On a similar matter, how come only scientists trying to make valuable discoveries are protested against? Why not protest Rentokil or other companies, which profit from the killing of innocent animals in the name of people's convenience? One argument is that vermin and infestations can carry diseases so exterminators are necessary. But medical research is not? So killing animals is OK if it benefits people's health, but not if it benefits people's health. I see. Except that I don't.
Why are battery farms and slaughterhouses generally let off the hook? Places where animals suffer in far greater numbers and in far less humane conditions that laboratories so that people can have greater choice in their cuisine?
Why not protest tanneries, where animals are killed so that people have nice things to wear or durable wallets? Why not protest the companies that cut down trees, undoubtedly traumatising or killing the many animals that live in them or depend on them in the process, in order to make paper for you to use to construct banners calling me and my sort a pack of bastards?
These things are apparently essential or at the very least acceptable, whereas medical research is not.
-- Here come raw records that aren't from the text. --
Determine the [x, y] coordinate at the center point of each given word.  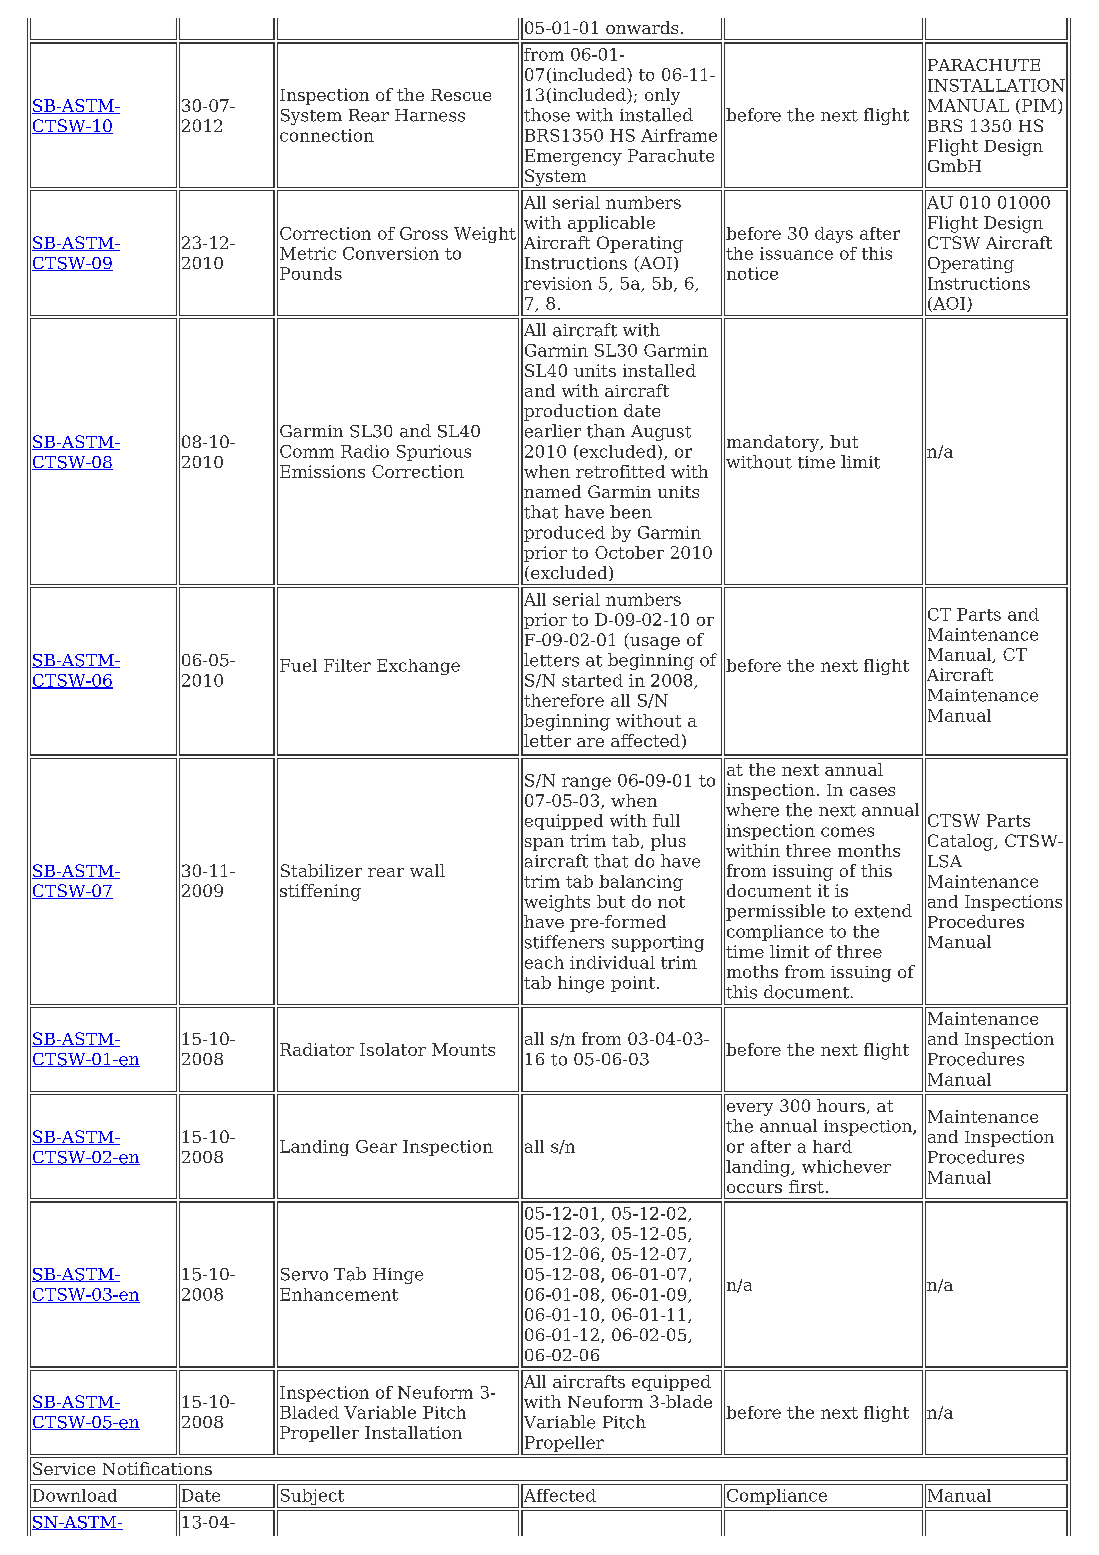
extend [883, 911]
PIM [1040, 106]
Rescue [461, 95]
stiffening [320, 892]
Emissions [322, 471]
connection [327, 135]
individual [612, 962]
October [629, 552]
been [631, 512]
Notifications [157, 1468]
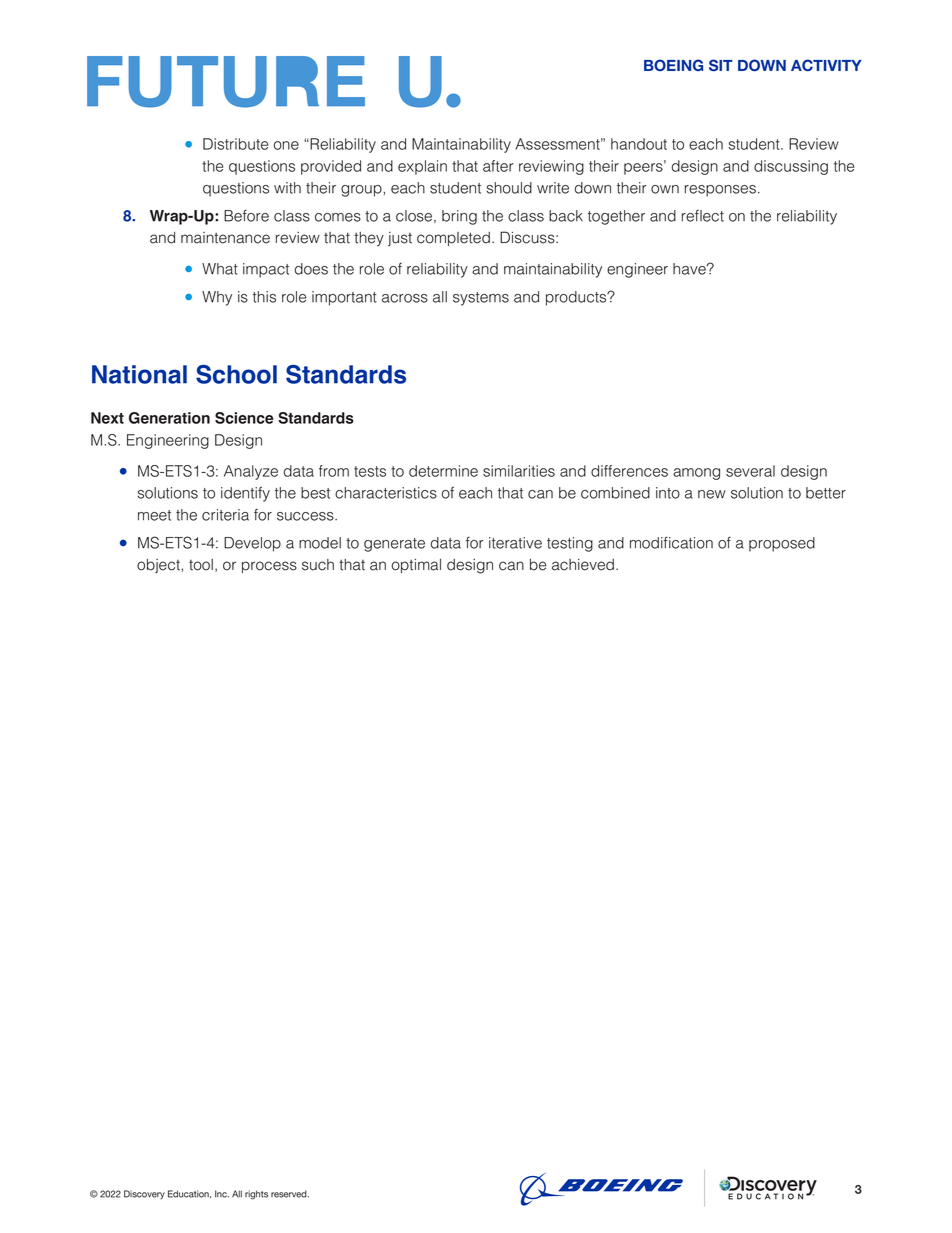 The height and width of the page is (1233, 952). Describe the element at coordinates (690, 269) in the page. I see `have` at that location.
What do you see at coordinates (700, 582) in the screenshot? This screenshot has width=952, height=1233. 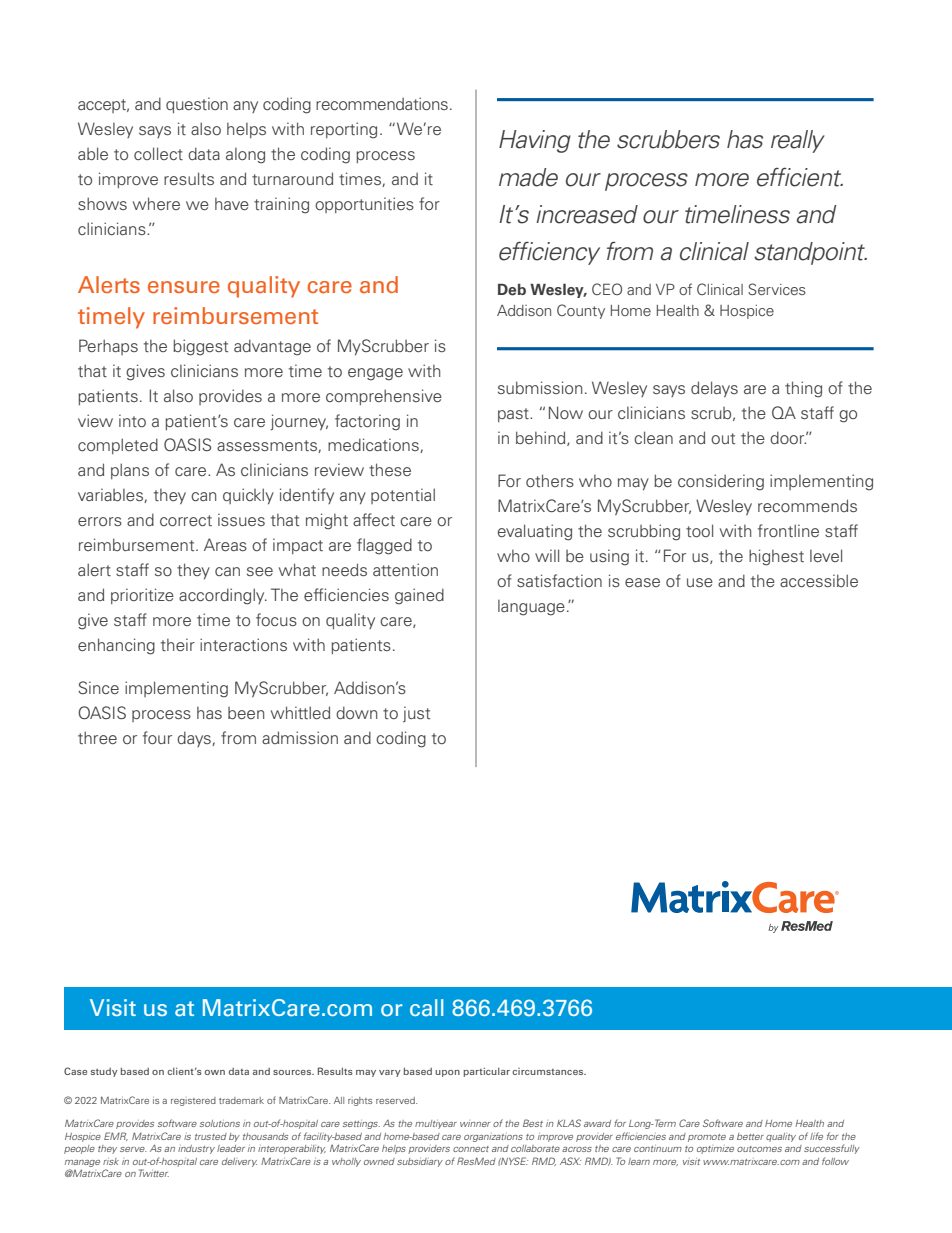 I see `use` at bounding box center [700, 582].
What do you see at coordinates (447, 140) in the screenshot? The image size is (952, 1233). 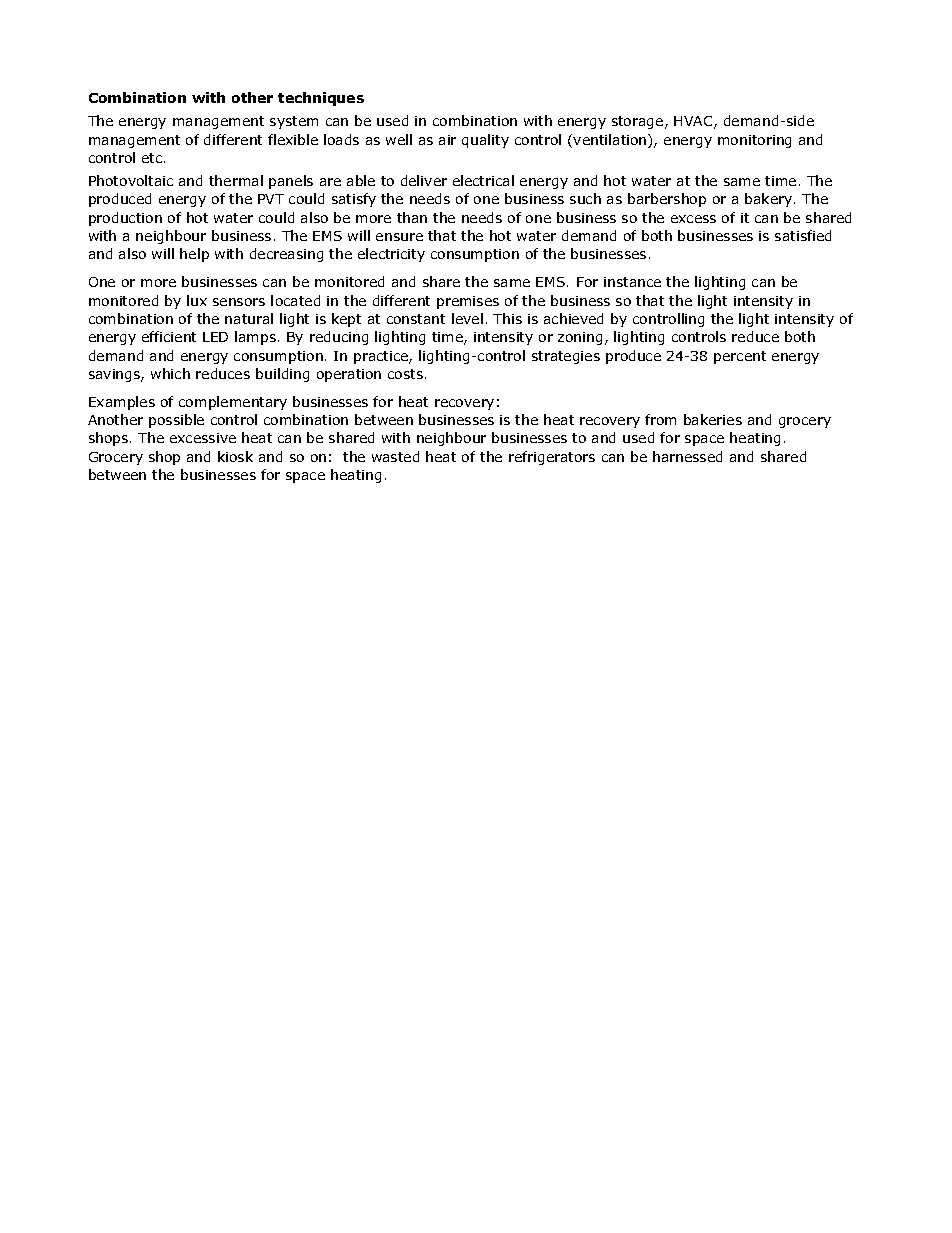 I see `air` at bounding box center [447, 140].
I don't know who makes these decisions, but I'd like to see the method they use. I'm guessing a blindfold and a dartboard.
Using misinformation and intimidation to attack and persecute innocent people in order to defend a non-sentient organism in a manner which is in-keeping with their sense of moral superiority is usually the domain of pro-life and anti-abortion campaigners. Far be it from me to draw parallels between them and animal rights protesters, but they're there is you want to look.
Someone once asked me 'what gives us the right to decide how and when an animal dies?' I genuinely don't know, nor do I know if we can be said to have the right to anything we do as a species. But we've been doing it for millions of years, and still are on a massive scale, and for far less noble reasons than in the name of scientific discovery and the alleviating of the suffering of others.
No animals were harmed in the making of this report, although admittedly a few straw-men got a serious kicking.